ABOUT THIS EXERCISE: Each record that follows should be reproduced in full, character for character.

[Start of section]

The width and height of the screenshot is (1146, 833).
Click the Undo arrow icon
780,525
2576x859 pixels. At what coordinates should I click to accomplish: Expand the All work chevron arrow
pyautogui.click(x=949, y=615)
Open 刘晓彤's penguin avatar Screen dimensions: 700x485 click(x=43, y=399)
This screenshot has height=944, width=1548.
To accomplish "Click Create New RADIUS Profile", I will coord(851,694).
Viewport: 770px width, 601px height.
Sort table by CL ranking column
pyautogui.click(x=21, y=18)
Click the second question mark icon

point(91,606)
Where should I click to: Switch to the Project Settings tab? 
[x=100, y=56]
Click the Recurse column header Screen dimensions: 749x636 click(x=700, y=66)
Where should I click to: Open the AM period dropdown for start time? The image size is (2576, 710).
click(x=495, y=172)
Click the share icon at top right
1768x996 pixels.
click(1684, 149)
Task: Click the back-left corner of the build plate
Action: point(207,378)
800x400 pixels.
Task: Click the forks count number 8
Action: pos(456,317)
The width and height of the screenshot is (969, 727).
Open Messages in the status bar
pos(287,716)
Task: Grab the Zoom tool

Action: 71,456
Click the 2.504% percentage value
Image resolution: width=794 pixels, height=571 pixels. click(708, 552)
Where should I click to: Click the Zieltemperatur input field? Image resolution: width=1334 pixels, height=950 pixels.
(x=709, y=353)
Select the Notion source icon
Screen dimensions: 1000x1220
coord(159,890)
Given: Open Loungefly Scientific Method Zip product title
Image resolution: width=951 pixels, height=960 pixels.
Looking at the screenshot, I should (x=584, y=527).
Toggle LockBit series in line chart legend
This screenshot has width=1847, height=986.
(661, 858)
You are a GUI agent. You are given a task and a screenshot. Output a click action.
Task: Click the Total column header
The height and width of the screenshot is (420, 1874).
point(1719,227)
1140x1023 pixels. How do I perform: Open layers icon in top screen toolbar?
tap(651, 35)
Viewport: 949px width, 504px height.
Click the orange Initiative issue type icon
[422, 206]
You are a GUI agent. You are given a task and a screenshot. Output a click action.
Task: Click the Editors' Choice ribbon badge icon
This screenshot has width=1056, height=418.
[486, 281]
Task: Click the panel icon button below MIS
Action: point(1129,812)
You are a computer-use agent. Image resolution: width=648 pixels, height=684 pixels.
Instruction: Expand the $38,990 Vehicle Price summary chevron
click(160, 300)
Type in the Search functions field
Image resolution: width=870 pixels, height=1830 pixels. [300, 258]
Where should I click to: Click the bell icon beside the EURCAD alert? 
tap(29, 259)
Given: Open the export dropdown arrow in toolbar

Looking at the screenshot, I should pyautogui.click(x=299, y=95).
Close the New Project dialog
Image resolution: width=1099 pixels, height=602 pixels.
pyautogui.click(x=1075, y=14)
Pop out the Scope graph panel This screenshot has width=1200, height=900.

[End of section]

ANSWER SECTION:
The width and height of the screenshot is (1146, 833).
Click the Undo arrow icon
780,525
2576x859 pixels. At what coordinates should I click to accomplish: Expand the All work chevron arrow
pyautogui.click(x=949, y=615)
Open 刘晓彤's penguin avatar Screen dimensions: 700x485 click(x=43, y=399)
This screenshot has height=944, width=1548.
To accomplish "Click Create New RADIUS Profile", I will coord(851,694).
Viewport: 770px width, 601px height.
Sort table by CL ranking column
pyautogui.click(x=21, y=18)
Click the second question mark icon

point(91,606)
Where should I click to: Switch to the Project Settings tab? 
[x=100, y=56]
Click the Recurse column header Screen dimensions: 749x636 click(x=700, y=66)
Where should I click to: Open the AM period dropdown for start time? The image size is (2576, 710).
click(x=495, y=172)
Click the share icon at top right
1768x996 pixels.
click(1684, 149)
Task: Click the back-left corner of the build plate
Action: point(207,378)
800x400 pixels.
Task: Click the forks count number 8
Action: pos(456,317)
The width and height of the screenshot is (969, 727).
Open Messages in the status bar
pos(287,716)
Task: Grab the Zoom tool

Action: 71,456
Click the 2.504% percentage value
Image resolution: width=794 pixels, height=571 pixels. click(708, 552)
Where should I click to: Click the Zieltemperatur input field? Image resolution: width=1334 pixels, height=950 pixels.
(x=709, y=353)
Select the Notion source icon
Screen dimensions: 1000x1220
coord(159,890)
Given: Open Loungefly Scientific Method Zip product title
Image resolution: width=951 pixels, height=960 pixels.
Looking at the screenshot, I should (x=584, y=527).
Toggle LockBit series in line chart legend
This screenshot has width=1847, height=986.
(661, 858)
You are a GUI agent. You are given a task and a screenshot. Output a click action.
Task: Click the Total column header
The height and width of the screenshot is (420, 1874).
point(1719,227)
1140x1023 pixels. How do I perform: Open layers icon in top screen toolbar?
tap(651, 35)
Viewport: 949px width, 504px height.
Click the orange Initiative issue type icon
[422, 206]
You are a GUI agent. You are given a task and a screenshot. Output a click action.
Task: Click the Editors' Choice ribbon badge icon
This screenshot has width=1056, height=418.
[486, 281]
Task: Click the panel icon button below MIS
Action: point(1129,812)
You are a computer-use agent. Image resolution: width=648 pixels, height=684 pixels.
Instruction: Expand the $38,990 Vehicle Price summary chevron
click(160, 300)
Type in the Search functions field
Image resolution: width=870 pixels, height=1830 pixels. [300, 258]
Where should I click to: Click the bell icon beside the EURCAD alert? 
tap(29, 259)
Given: Open the export dropdown arrow in toolbar

Looking at the screenshot, I should pyautogui.click(x=299, y=95).
Close the New Project dialog
Image resolution: width=1099 pixels, height=602 pixels.
pyautogui.click(x=1075, y=14)
Pop out the Scope graph panel This screenshot has width=1200, height=900.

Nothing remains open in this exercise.